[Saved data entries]
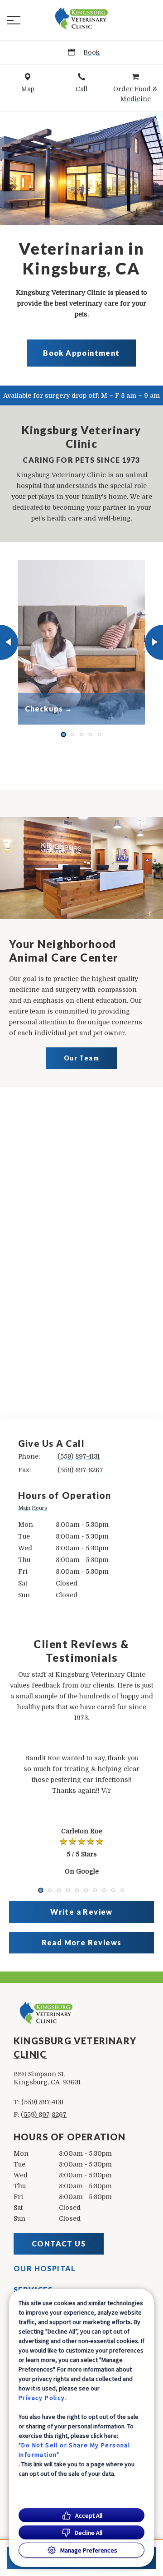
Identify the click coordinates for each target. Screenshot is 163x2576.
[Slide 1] (63, 734)
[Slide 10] (122, 1890)
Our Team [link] (81, 1058)
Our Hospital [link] (45, 2268)
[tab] (34, 1509)
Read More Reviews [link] (82, 1942)
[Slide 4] (90, 734)
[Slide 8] (104, 1890)
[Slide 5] (99, 734)
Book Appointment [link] (81, 353)
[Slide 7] (95, 1890)
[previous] (9, 642)
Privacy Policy (42, 2398)
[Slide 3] (81, 734)
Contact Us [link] (59, 2243)
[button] (13, 20)
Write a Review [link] (81, 1911)
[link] (81, 18)
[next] (154, 642)
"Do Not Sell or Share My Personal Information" (74, 2450)
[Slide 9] (113, 1890)
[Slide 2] (72, 734)
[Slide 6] (86, 1890)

• _Task objective_: Examine the records above and state the number of lines that include "Slide", with no further text.

• _Problem solution_: 10